Some Competition is Unhealthy
We’ve internalized the idea of comparing ourselves with other women. From movie stars to magazine cover girls, we note how other women differ from us, whether it be their personal style, hair color, breast size, or weight. So, when you size up your boyfriend’s ex, she is most likely doing the same. You are two sides of the same coin, both feeling insecure and uncomfortable.
A post-breakup friendship is hard to navigate, especially if you still harbor feelings for him. In the end, you have to remember you are no longer together. You may have even been the one who chose to end your relationship. The good news is, once you realize what is happening, you can choose to stop. Be friendly, and maybe you can have a relationship that breaks the existing stereotypes of ex-girlfriends and new girlfriends! There doesn’t have to be animosity.
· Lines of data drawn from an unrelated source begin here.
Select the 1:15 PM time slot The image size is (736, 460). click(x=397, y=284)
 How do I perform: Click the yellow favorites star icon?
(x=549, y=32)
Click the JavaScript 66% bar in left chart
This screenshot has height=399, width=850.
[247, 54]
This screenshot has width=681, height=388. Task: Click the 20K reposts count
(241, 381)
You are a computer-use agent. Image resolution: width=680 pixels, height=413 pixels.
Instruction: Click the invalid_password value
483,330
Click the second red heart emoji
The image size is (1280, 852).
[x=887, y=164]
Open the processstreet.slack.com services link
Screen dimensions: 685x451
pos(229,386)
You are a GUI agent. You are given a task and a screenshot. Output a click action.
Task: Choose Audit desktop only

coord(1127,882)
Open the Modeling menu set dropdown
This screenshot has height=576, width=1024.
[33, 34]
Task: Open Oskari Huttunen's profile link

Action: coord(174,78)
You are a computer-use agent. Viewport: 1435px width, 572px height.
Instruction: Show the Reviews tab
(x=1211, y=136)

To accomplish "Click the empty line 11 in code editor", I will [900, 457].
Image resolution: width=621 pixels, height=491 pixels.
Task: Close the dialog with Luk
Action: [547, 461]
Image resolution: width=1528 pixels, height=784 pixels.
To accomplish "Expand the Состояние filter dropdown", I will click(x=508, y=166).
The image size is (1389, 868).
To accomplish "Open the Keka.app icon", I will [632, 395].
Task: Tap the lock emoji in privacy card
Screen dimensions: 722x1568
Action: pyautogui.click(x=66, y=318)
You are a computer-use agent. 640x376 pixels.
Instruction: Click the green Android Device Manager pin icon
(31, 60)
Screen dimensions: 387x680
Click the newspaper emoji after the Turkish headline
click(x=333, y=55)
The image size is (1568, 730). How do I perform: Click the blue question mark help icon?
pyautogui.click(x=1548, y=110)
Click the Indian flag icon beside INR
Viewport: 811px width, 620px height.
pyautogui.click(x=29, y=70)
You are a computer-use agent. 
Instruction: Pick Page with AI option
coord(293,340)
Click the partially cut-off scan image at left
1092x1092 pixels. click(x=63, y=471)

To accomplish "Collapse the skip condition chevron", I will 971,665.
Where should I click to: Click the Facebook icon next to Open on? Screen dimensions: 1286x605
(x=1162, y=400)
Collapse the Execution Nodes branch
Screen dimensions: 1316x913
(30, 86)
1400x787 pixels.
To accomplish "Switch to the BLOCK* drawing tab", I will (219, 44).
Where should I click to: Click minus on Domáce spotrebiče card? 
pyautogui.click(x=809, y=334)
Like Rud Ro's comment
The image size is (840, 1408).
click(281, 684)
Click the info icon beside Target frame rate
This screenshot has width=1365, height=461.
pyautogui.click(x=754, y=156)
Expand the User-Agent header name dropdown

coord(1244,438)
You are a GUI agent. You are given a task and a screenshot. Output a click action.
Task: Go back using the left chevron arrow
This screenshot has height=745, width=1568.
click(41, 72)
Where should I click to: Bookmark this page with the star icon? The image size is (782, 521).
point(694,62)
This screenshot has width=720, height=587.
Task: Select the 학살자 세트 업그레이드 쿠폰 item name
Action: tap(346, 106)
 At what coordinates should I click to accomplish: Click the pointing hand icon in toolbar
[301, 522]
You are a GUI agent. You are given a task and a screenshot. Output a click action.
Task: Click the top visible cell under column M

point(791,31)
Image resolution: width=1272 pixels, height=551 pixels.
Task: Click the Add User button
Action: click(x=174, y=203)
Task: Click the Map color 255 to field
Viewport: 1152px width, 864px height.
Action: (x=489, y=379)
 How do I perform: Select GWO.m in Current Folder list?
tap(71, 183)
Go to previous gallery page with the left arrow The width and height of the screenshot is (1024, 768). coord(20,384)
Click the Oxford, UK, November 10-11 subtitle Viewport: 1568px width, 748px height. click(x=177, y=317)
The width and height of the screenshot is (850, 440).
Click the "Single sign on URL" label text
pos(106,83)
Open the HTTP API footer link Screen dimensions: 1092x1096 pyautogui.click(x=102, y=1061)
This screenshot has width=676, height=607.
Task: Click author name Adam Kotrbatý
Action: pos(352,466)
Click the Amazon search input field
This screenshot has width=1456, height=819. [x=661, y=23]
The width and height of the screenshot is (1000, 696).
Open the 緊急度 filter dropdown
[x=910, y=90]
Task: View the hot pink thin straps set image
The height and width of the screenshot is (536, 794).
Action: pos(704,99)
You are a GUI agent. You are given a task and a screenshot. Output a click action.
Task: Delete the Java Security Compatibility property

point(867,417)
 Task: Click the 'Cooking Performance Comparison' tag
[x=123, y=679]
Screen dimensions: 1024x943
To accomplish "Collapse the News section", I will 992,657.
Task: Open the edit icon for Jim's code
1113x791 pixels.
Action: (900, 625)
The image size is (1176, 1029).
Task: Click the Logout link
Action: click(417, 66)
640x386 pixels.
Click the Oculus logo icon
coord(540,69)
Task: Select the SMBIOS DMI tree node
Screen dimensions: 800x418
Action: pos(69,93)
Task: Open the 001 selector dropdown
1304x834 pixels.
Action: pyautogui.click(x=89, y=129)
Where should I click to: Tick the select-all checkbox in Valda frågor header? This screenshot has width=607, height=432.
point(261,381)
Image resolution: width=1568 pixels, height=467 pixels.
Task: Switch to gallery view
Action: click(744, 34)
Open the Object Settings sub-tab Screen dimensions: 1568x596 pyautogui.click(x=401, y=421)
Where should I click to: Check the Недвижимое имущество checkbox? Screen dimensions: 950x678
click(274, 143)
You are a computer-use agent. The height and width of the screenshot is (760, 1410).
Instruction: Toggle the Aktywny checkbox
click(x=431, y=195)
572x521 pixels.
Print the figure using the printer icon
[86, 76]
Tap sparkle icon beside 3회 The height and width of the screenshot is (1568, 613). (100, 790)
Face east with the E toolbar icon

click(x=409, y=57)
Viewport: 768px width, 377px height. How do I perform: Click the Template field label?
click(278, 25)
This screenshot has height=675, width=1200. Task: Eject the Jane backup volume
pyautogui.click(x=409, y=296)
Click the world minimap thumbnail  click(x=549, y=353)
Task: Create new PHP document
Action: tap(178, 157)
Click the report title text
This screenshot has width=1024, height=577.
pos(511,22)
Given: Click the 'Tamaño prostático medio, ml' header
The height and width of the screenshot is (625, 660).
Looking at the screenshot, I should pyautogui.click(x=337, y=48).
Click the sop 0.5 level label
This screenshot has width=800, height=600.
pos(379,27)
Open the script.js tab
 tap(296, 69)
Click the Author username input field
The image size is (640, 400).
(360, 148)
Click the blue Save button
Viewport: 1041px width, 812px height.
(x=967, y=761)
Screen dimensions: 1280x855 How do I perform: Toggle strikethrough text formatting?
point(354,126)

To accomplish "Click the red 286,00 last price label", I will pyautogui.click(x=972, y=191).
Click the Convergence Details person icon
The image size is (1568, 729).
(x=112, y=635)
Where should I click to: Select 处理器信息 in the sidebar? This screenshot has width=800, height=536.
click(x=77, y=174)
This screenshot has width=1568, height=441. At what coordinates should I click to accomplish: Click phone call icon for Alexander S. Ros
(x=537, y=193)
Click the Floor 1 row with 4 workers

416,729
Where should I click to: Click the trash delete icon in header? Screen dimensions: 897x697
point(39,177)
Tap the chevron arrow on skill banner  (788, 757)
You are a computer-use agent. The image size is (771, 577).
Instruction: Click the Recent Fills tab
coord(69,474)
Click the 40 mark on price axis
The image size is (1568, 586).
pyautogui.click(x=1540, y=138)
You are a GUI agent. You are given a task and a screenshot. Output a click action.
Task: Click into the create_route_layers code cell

Also, take into account that you really don’t know this other woman, especially if there’s been a hostile environment since day one. I don’t believe that people are their best when they feel threatened or vulnerable. This becomes a self-fulfilling prophecy: you treat the new girlfriend poorly, and she responds accordingly, so you write her off as a bad person. You wouldn’t want someone to judge you at your worst, so don’t do it to her!
Recognize that He’s Moved On
You wonder why his new girlfriend hates you, but you’re still calling your ex in the middle of the night and putting him in uncomfortable situations. Maybe it’s time to take a step back and assess why your behavior is receiving such harsh reaction. It is certainly possible that the new girlfriend is overreacting out of insecurity. If you really cared about your ex, you wouldn’t want to destroy his chances of being happy with a new woman, as hard as that seems. Often times, you might find your behavior does need some adjustment. Old habits die hard, especially if you were in a longterm relationship with him. The drunken, flirty phone calls that were okay when you were both single just won’t fly anymore.
You also run the risk of being cut out of their lives altogether. If his new relationship turns into something more serious and you continue to meddle, don’t be surprised if he stops answering your calls or texts and completely cuts you off. You may not think his new lady knows the nasty quips you make about her when talking privately with him, but you can never be sure. (I’ve never known someone with more of a guilty conscience than my husband, who would immediately relay every negative thing his ex said about me after speaking with her. This has been a major factor for why they no longer speak.)
Why It Matters
We’re no longer navigating the choppy waters of high school romance. As an adult, I find my taste for the dramatic (which was seriously cultivated through my teenage years) has waned and become almost non-existent. Our professional and personal lives are now one in the same, so how we treat other people matters. If you choose to treat someone unkindly, it might come back to bite you on the ass, especially if you work with similar people or—horrors!—in the same industry. This goes for both parties involved!
Most importantly, I’d like to offer you a piece of advice I wish I received when I was embroiled in a similar situation. Imagine yourself in the other woman’s shoes. Would your behavior upset you if you were his new girlfriend? And vice versa, is his ex’s behavior so threatening, or does your anxiety stem from your own insecurity? Unfortunately, some women will always want to hate you no matter how you try to play nice. If your attempts at civility don’t work, you might have to back away and let things cool down. My husband has met my first high school boyfriend multiple times and there have never been any problems, just as I have met several girls he’s dated and I like them. And, even though I’ve had many issues with one of his exes, my husband has often said that in some bizarre alternate universe, she and I “would have liked each other.” It’s hard to imagine the two of us chatting over a drink, or making jokes about how outlandish my husband’s behavior was as a teenager. But, without all the animosity, it doesn’t seem so farfetched. In retrospect, it seems like a much more pleasant alternative than the route we chose to take.